Similar matrices

One way to solve this problem is to use Jordan canonical form . Two matrices are similar if and only if they have the same Jordan canonical form (up to rearrangement of the Jordan blocks).

To compute the Jordan canonical form, the idea is to look at the dimensions of the kernels $N(A-\lambda I)^m$ where $\lambda$ is an eigenvalue of $A.$ The only eigenvalue of each of these matrices is $1,$ since the characteristic polynomial is $(t-1)^3.$

The kernel $N(A-I)$ is one-dimensional for $A = \begin{pmatrix} 1&1&1 \\ 0&1&1 \\ 0&0&1 \end{pmatrix},$ but for the other three matrices, the kernel $N(A-I)$ is two-dimensional: e.g. for $A = \begin{pmatrix} 1&0&1 \\ 0&1&1 \\ 0&0&1 \end{pmatrix}$ , the kernel of $A-I$ is spanned by $\begin{pmatrix} 1\\0\\0 \end{pmatrix}, \begin{pmatrix} 0\\1\\0 \end{pmatrix}.$ In other words, the $1$ -eigenspace of $\begin{pmatrix} 1&1&1 \\ 0&1&1 \\ 0&0&1 \end{pmatrix}$ is not the same dimension as the $1$ -eigenspaces of the other three.

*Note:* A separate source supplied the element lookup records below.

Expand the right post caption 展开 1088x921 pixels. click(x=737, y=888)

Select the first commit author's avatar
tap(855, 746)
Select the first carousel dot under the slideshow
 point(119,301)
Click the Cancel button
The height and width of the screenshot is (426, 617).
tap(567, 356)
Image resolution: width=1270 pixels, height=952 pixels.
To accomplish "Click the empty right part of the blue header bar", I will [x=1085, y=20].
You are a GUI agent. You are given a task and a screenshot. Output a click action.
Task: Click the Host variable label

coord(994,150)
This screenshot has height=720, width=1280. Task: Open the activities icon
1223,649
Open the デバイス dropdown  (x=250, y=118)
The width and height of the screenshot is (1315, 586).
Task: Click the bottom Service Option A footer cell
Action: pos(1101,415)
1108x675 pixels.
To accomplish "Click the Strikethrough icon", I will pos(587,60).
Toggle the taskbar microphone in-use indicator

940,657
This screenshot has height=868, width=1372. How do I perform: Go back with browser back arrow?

This is enough to choose the right answer already, since the dimension of an eigenspace is invariant under similarity. Let's just complete the answer by showing that the other three matrices are in fact similar to each other.

This involves also looking at the dimension of $N((A-I)^2).$ For $A = \begin{pmatrix} 1&1&1 \\ 0&1&1 \\ 0&0&1 \end{pmatrix},$ $(A-I)^2 = \begin{pmatrix} 0&0&1 \\ 0&0&0 \\ 0&0&0 \end{pmatrix},$ so $N((A-I)^2)$ is two-dimensional, but for the other three matrices, $(A-I)^2$ is the zero matrix, so its kernel is three-dimensional.

Finally, $(A-I)^3$ is the zero matrix for all four possibilities, so the kernel is three-dimensional in all cases.

So the sequence $w_{1,1},w_{1,2},w_{1,3},\ldots$ of dimensions of the respective kernels is $1,2,3,3,\ldots$ for $\begin{pmatrix} 1&1&1 \\ 0&1&1 \\ 0&0&1 \end{pmatrix},$ but for the other three matrices it is $2,3,3,3,\ldots.$

So the Jordan canonical form of the odd matrix out consists of one block $\begin{pmatrix} 1&1&0 \\ 0&1&1 \\ 0&0&1 \end{pmatrix},$ but the Jordan canonical form of the other three consists of two blocks, one of size 2 and one of size 1: $\begin{pmatrix} 1&1&0 \\ 0&1&0 \\ 0&0&1 \end{pmatrix}.$ Since the other three all have the same Jordan canonical form, which they are all similar to, they are similar to each other as well.